Refleti sobre essas palavras e desde então tenho pedido a Deus que me ilumine e dê a possibilidade de falar sobre a fé, o Evangelho, os Apóstolos e o ansiado retorno de Cristo...

Vivo sozinha. Falta-me alguém para conversar, trocar ideias... Quando estou com pessoas, tenho que me cuidar para não “falar demais”... É a forma que tenho para suprir a falta de um diálogo. Por outro lado, não posso me queixar de não ter “alguém” para me ouvir. Falo muito com Deus e sinto a Sua presença ao meu lado, estou cem por cento convicta disso e posso afirmar que este sentimento é maravilhoso. Sugiro que cada um faça essa experiência. Deus nos ouve, se realmente falamos com Ele de coração e alma.

Para me cuidar, faço algumas terapias para manter a saúde do corpo em dia. A terapeuta, uma pessoa muito amável, competente, conversa comigo e sempre me pergunta: “Como você está?”. Nessa ocasião tivemos oportunidade de iniciar uma conversa que se estendeu ao longo daquela hora. Falávamos sobre culturas diferentes, o respeito que temos que ter pelas pessoas, suas maneiras distintas de pensar e viver, etc...

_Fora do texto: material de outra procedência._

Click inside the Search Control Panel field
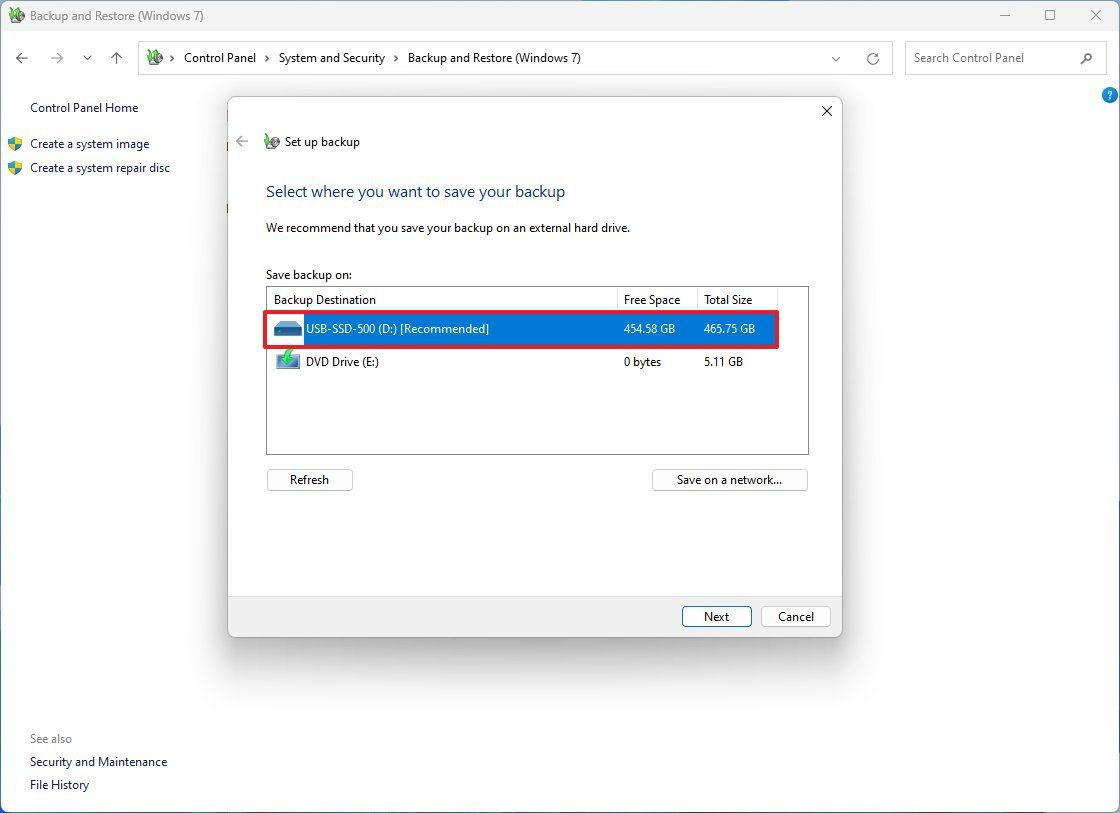The height and width of the screenshot is (813, 1120). [990, 58]
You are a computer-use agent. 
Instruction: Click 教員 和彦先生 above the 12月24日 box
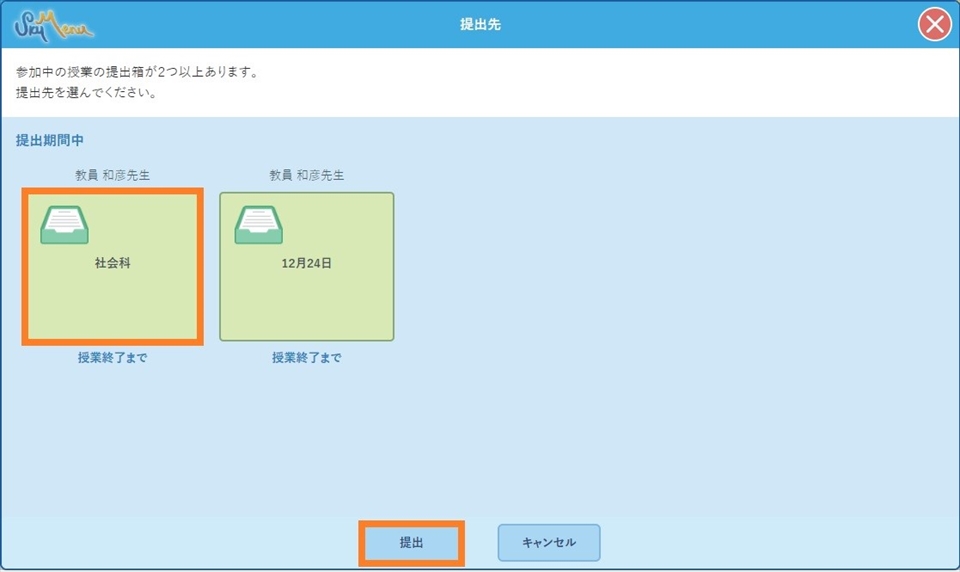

Os assuntos foram se direcionando para a fé. Ela relatava que passou por várias religiões diferentes, vivenciou muitas frustrações e angústias em cada uma delas, mas que no momento achava que estava no caminho certo. Prestei muita atenção em suas experiências de fé. Quando terminou, comecei a falar sobre a minha fé. Comecei dizendo que sou novo-apostólica desde que nasci e que nunca tive dúvidas ou frustrações com relação à minha fé, que procuro seguir o Evangelho deixado por Jesus Cristo, apesar de não ser uma missão fácil, especialmente quando nos lembramos do mandamento: “Amai ao próximo como a ti mesmo!” Também falei que esperamos o retorno de Cristo e nos preparamos para esse dia. Num determinado momento eu disse que “falo muito com Deus e sei que Ele me ouve!”. Ela acrescentou então: “isso se chama fé!”.  “Sim”, eu disse a ela. Fiquei emocionada por um instante, pois a alegria de confessar minha fé foi muito especial nessa ocasião.

Não quero me vangloriar por isso. Foi tudo muito espontâneo e sincero. Uma conversa que vou levar como mais uma bela “experiência de fé” em minha vida espiritual.